▼
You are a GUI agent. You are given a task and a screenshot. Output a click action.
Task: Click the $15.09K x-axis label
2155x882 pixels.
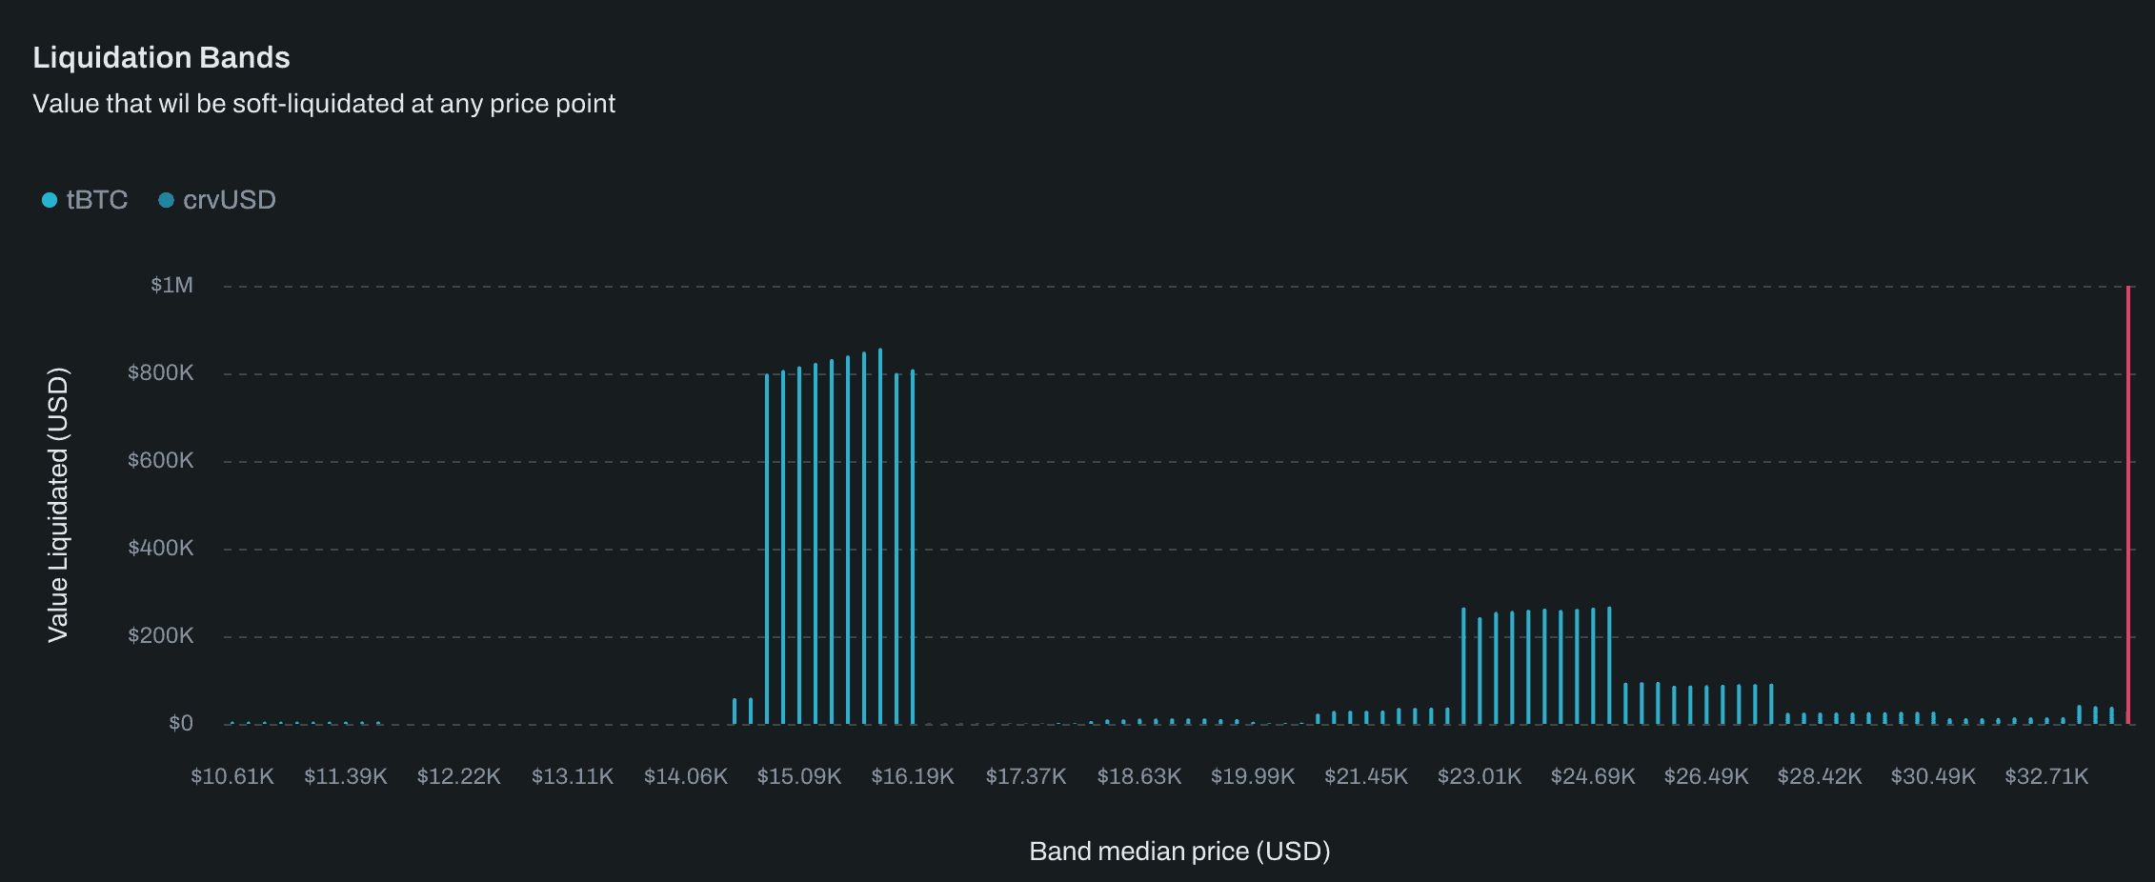pyautogui.click(x=798, y=776)
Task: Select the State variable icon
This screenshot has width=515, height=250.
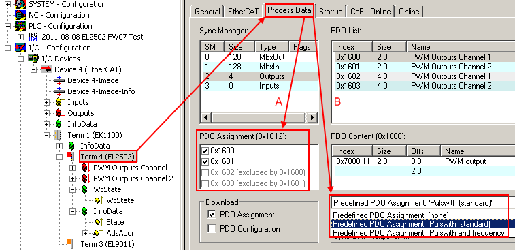Action: [x=99, y=222]
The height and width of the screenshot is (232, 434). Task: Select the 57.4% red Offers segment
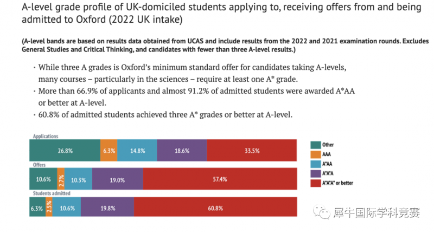(220, 179)
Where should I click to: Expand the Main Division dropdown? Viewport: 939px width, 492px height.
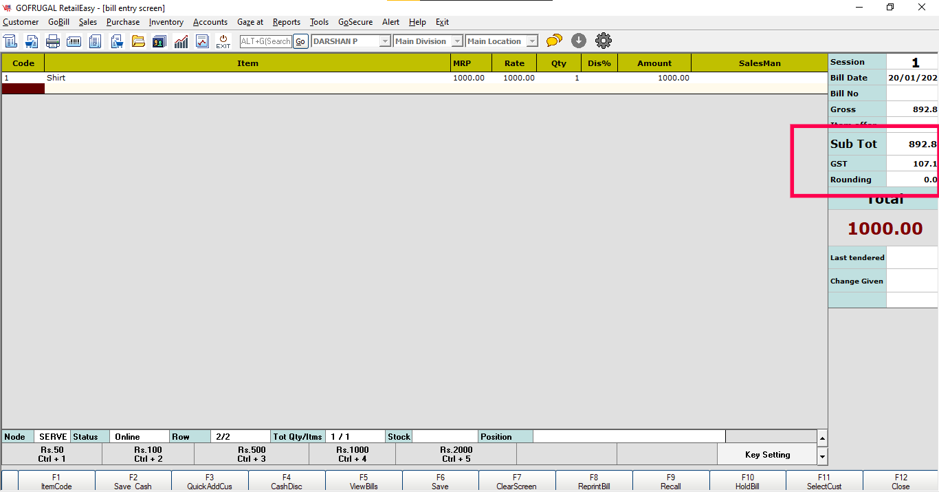pos(456,41)
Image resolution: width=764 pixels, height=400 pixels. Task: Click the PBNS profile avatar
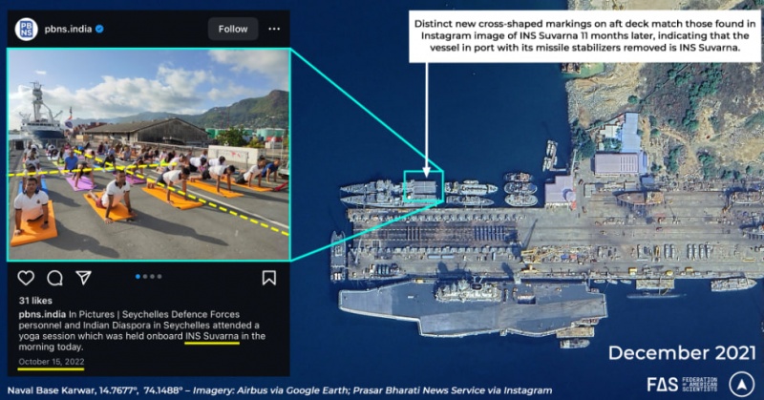(x=26, y=29)
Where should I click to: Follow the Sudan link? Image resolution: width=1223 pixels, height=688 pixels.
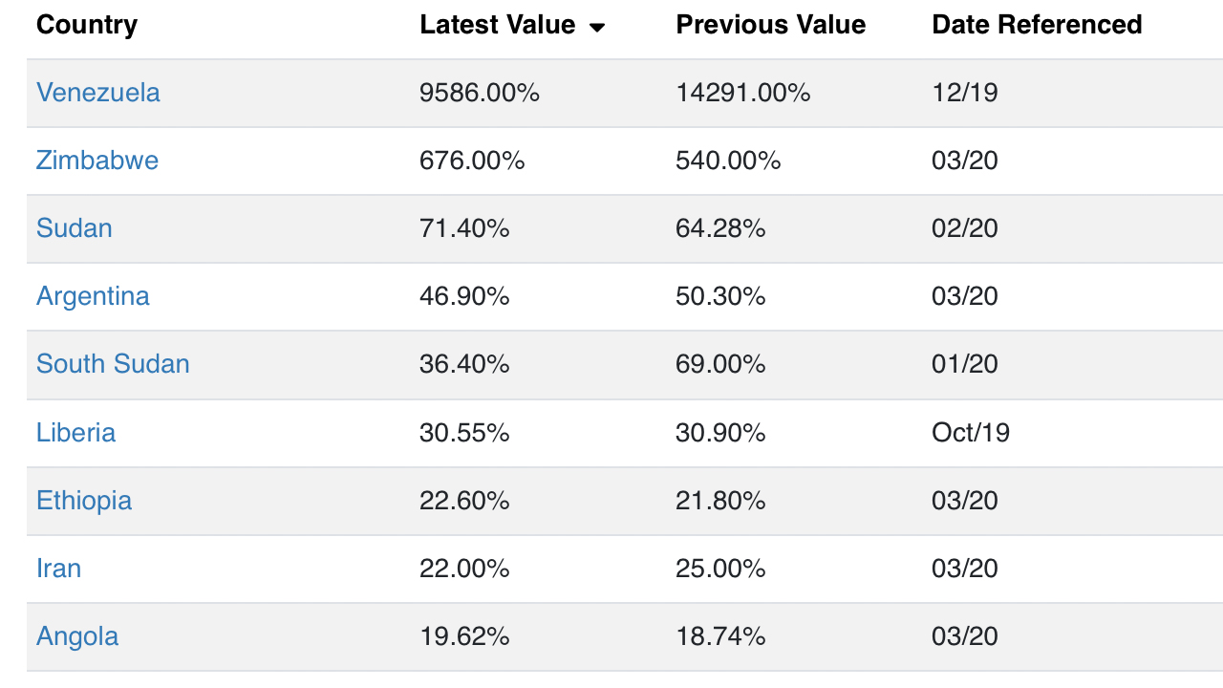click(x=75, y=228)
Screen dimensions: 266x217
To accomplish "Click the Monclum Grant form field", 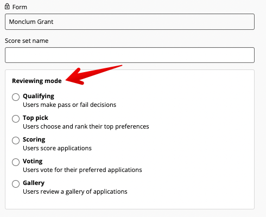I will [x=130, y=22].
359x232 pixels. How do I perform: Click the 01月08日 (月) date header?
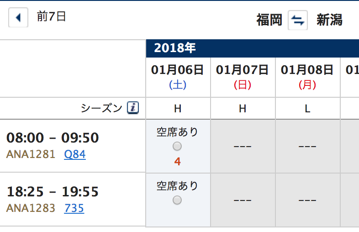click(x=307, y=77)
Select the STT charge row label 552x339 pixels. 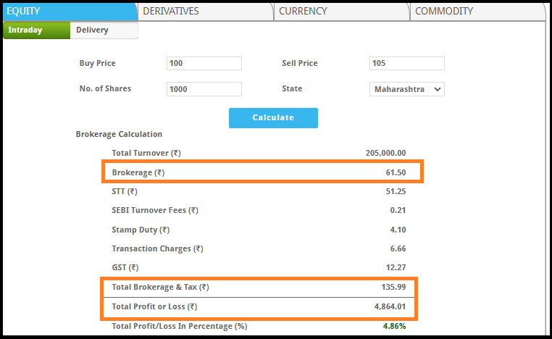coord(124,192)
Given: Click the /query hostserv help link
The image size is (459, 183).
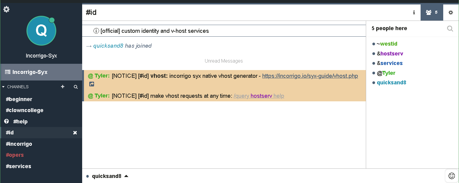Looking at the screenshot, I should point(259,96).
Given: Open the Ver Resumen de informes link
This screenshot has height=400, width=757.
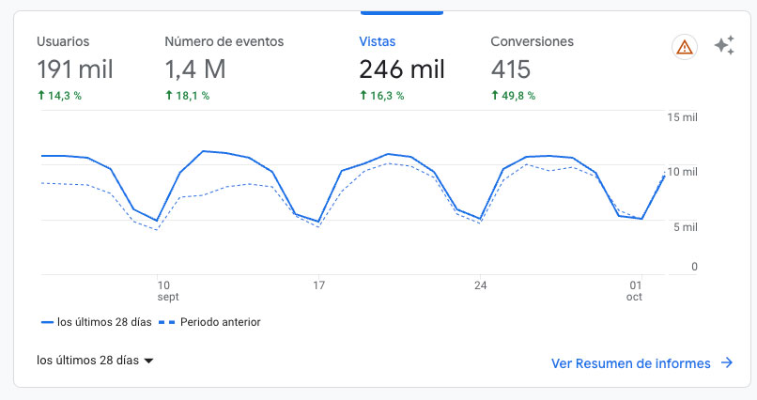Looking at the screenshot, I should [630, 363].
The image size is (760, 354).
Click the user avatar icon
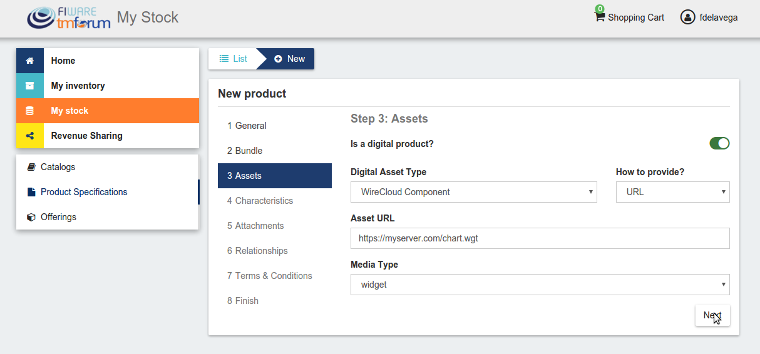point(687,17)
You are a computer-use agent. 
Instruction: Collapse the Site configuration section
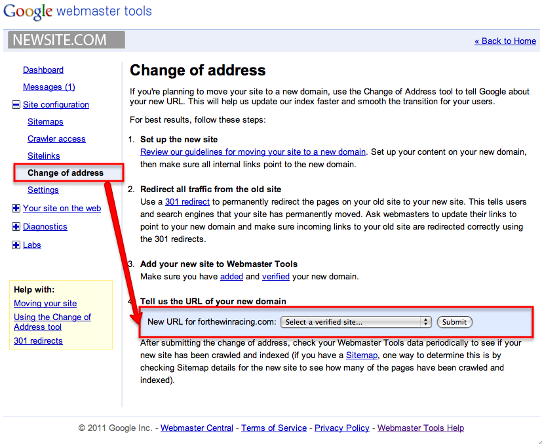[x=16, y=105]
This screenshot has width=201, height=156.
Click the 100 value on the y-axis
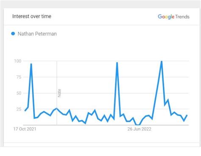tap(18, 61)
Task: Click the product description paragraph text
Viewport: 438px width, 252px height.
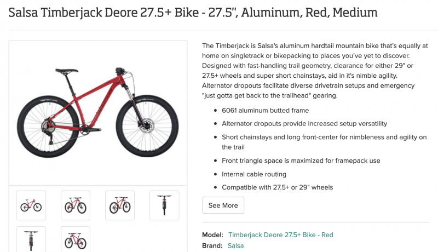Action: coord(315,71)
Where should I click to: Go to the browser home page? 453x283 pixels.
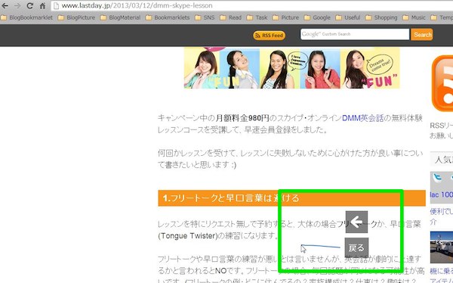[x=42, y=5]
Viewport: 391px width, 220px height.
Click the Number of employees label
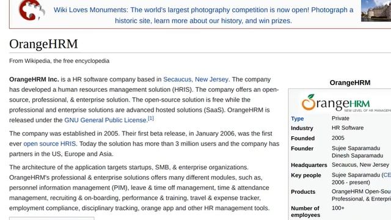point(305,211)
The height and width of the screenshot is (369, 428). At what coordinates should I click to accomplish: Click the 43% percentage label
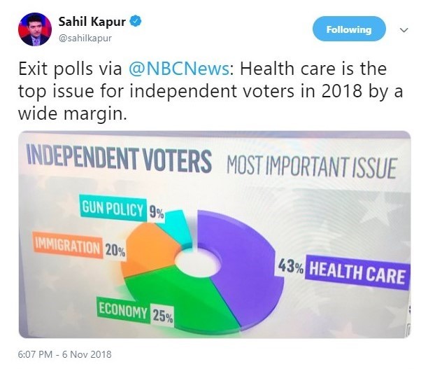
▲
Activity:
Beginning with the first line of the entries above, repeat each line word for word until the line with "Task: Select the State variable icon" has been given too. Omit the pictures.

Finished task:
You are a GUI agent. You are given a task and a screenshot. Output a click action.
Task: Click the $15.09K x-axis label
2155x882 pixels.
pyautogui.click(x=798, y=776)
Task: Select the State variable icon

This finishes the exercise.